Rezension

Schleichendes Vergessen des eigenen Lebens

Elizabeth wird vermisst - Emma Healey

Elizabeth wird vermisst
von Emma Healey

Bewertet mit 5 Sternen

Die 82jährige Maud Horsham leidet an Alzheimer. Wir begleiten sie ein Stück durch ihren Alltag und erleben, wie sich ihr Leben und sie selbst angesichts des Fortschreitens der Krankheit verändern. Da sind die zeitliche und örtliche Desorientiertheit, die Verwechslung und sogar das Nichterkennen nahestehender Personen, Wortfindungsstörungen bzgl. alltäglicher Dinge, Aggressivität gegenüber Angehörigen, die Unfähigkeit zur Verrichtung alltäglicher Dinge. Vor allem aber zwei Krankheitssymptome spielen in der Geschichte eine herausragende Bedeutung. Zum einen erinnert sich Maud detailliert an Begebenheiten aus ihrer Vergangenheit, insbesondere ihre Jugend zu Ende des Zweiten Weltkrieges  und das in diese Zeit fallende plötzliche und niemals aufgeklärte Verschwinden ihrer großen Schwester, das sie selbst seinerzeit aufzuklären versuchte. Zum anderen ist Maud von einer inneren Unruhe ergriffen, die sich darin äußert, dass sie ihre beste Freundin Elizabeth für vermeintlich verschwunden hält, weil sie sie eine ganze Weile nicht mehr gesehen haben will. Maud teilt jedem und immer wieder mit, dass Elizabeth vermisst wird. Aber niemand scheint ihr zu glauben. Deshalb verwendet Maud ihr ganzes Denken und Tun darauf, Elizabeth zu finden, was in nahezu detektivischer Ermittlungsarbeit geschieht.

Gespeicherte Daten
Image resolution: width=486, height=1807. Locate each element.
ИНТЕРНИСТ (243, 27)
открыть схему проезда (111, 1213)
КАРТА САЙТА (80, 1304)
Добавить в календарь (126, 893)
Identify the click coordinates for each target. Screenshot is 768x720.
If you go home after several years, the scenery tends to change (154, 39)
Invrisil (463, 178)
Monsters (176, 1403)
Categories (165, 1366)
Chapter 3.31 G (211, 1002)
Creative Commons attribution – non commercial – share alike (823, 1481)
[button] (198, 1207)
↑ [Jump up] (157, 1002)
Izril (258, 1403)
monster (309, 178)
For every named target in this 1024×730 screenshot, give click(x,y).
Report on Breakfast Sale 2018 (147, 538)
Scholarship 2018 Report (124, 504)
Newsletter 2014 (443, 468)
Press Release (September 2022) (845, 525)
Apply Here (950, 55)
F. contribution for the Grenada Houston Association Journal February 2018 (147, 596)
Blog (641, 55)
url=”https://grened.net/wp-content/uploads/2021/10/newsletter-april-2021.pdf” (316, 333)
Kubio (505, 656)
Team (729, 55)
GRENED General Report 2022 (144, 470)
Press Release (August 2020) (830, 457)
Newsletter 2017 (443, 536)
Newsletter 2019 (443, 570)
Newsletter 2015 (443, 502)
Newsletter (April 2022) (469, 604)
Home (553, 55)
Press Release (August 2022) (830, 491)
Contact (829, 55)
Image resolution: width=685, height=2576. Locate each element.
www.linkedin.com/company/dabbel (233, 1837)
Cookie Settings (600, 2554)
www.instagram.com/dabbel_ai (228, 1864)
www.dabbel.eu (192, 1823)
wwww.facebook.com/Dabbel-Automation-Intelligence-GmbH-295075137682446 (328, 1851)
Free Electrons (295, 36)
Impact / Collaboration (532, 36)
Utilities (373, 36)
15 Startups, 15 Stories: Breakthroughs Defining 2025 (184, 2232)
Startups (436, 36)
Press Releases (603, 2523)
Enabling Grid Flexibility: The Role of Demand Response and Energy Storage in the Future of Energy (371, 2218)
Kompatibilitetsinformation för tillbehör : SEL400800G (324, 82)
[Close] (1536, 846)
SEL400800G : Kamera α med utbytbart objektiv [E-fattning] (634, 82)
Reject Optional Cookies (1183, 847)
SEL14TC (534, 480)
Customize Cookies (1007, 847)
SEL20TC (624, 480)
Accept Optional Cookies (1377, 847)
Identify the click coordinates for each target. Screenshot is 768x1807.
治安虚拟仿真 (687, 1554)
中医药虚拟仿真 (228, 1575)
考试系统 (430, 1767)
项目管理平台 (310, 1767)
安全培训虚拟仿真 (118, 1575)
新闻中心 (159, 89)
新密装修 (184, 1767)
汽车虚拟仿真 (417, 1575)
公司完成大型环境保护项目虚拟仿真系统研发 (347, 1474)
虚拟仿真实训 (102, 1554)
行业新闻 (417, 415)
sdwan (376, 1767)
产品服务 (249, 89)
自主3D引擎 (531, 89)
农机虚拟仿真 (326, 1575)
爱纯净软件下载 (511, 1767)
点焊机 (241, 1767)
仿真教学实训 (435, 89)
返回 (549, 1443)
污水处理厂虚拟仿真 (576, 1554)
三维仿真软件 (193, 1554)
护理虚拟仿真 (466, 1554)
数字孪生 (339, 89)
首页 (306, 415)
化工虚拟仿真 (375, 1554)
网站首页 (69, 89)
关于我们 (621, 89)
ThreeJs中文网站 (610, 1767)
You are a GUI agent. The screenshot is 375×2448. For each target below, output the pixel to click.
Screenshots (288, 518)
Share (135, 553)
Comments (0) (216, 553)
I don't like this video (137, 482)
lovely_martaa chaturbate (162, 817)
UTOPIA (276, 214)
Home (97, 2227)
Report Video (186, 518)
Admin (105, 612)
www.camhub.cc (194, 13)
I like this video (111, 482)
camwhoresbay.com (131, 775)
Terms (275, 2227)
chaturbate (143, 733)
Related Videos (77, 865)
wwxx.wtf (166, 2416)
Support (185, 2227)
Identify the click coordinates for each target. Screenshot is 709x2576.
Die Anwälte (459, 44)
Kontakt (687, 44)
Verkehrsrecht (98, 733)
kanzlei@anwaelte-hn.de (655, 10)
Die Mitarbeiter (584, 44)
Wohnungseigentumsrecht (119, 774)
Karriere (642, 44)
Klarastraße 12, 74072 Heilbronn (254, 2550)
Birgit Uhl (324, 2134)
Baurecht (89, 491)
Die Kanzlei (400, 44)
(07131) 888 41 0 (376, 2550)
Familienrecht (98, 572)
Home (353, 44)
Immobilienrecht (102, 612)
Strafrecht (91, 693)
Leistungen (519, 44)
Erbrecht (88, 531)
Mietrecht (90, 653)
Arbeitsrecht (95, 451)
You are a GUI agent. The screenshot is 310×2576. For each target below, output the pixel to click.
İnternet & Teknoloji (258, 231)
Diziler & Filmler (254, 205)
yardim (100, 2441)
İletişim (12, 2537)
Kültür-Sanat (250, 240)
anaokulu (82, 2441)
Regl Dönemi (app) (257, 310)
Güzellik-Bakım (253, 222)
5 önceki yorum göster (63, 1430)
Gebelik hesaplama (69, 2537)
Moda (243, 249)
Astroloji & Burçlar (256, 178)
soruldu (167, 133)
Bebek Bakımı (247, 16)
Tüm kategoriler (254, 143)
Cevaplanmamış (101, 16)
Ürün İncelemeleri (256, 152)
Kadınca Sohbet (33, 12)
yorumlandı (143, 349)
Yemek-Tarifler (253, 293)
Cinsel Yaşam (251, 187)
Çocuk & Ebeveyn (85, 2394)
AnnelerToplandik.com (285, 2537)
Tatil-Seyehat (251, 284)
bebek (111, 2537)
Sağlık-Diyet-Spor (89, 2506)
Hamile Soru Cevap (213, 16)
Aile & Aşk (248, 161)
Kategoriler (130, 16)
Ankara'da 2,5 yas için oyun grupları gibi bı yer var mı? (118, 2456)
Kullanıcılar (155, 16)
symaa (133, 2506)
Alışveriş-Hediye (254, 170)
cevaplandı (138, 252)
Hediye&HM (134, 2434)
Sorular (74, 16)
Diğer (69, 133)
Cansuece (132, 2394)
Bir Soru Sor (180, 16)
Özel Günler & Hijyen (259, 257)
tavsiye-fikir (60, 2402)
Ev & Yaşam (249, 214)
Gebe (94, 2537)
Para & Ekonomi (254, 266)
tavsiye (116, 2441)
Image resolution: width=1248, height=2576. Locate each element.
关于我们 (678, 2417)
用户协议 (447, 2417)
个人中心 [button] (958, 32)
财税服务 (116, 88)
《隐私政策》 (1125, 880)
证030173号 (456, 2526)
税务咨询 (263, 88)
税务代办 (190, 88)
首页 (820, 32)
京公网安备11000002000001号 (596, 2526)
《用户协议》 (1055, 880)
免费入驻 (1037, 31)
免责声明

▶ Ihre Aufgabe:
Führen Sie die Rezension zu „Elizabeth wird vermisst“ im Anschluss an ihren letzten Satz fort.

▶ Lösung der Aufgabe:
 

Erzähltechnisch wird diese letzten beiden Aspekte betreffend so vorgegangen, dass Maud jeweils einen Umstand aus der Gegenwart zum Anlass nimmt, sich gedanklich an früher zu besinnen. Es wechseln sich Passagen aus der Gegenwart und Rückblenden ab und wir haben es quasi mit zwei abgeschlossenen Geschichten zu tun, von denen die eine Züge eines Krimis hat. Letztendlich klären sich Elizabeths Verbleib und das Schicksal der Schwester auf. Allerdings versteht Maud es krankheitsbedingt nicht und so beginnt der Kreislauf um die Suche von Elizabeth von neuem.

 

Das Besondere an dieser Geschichte ist, dass sie in der ersten Person aus Mauds Perspektive geschrieben ist. So erhält der Leser einen Einblick in die Gedankenwelt einer Alzheimerkranken. Es berührt zutiefst zu lesen, wie Maud unter ihrer Krankheit leidet, z.B. wenn sie weint, weil sie einnässt, oder sich hilflos fühlt, als sie den Tisch falsch eindeckt. Fast schon kommen Ängste in einem auf, im Alter ebenso sich und sein Leben zu vergessen.

 

Auch die Einstellung Dritter zu Mauds Erkrankung wird gut beleuchtet. Ihre Tochter zeigt sich in bewundernswerter Weise äußerst geduldig mit Maud, wenngleich ihr oftmals überhaupt nicht danach zumute ist, was sich in häufigen Seufzern äußert, etwa wenn sie ihrer Mutter zum x-ten Mal die immer selben Fragen beantworten muss. Leute, die Maud nicht kennen, sind unsensibel und machen sich lustig über sie (der Polizist bei ihrer wiederholten Vermisstenanzeige auf dem Revier oder fremde Kinder, die sie einen geriatrischen Einbrecher nennen).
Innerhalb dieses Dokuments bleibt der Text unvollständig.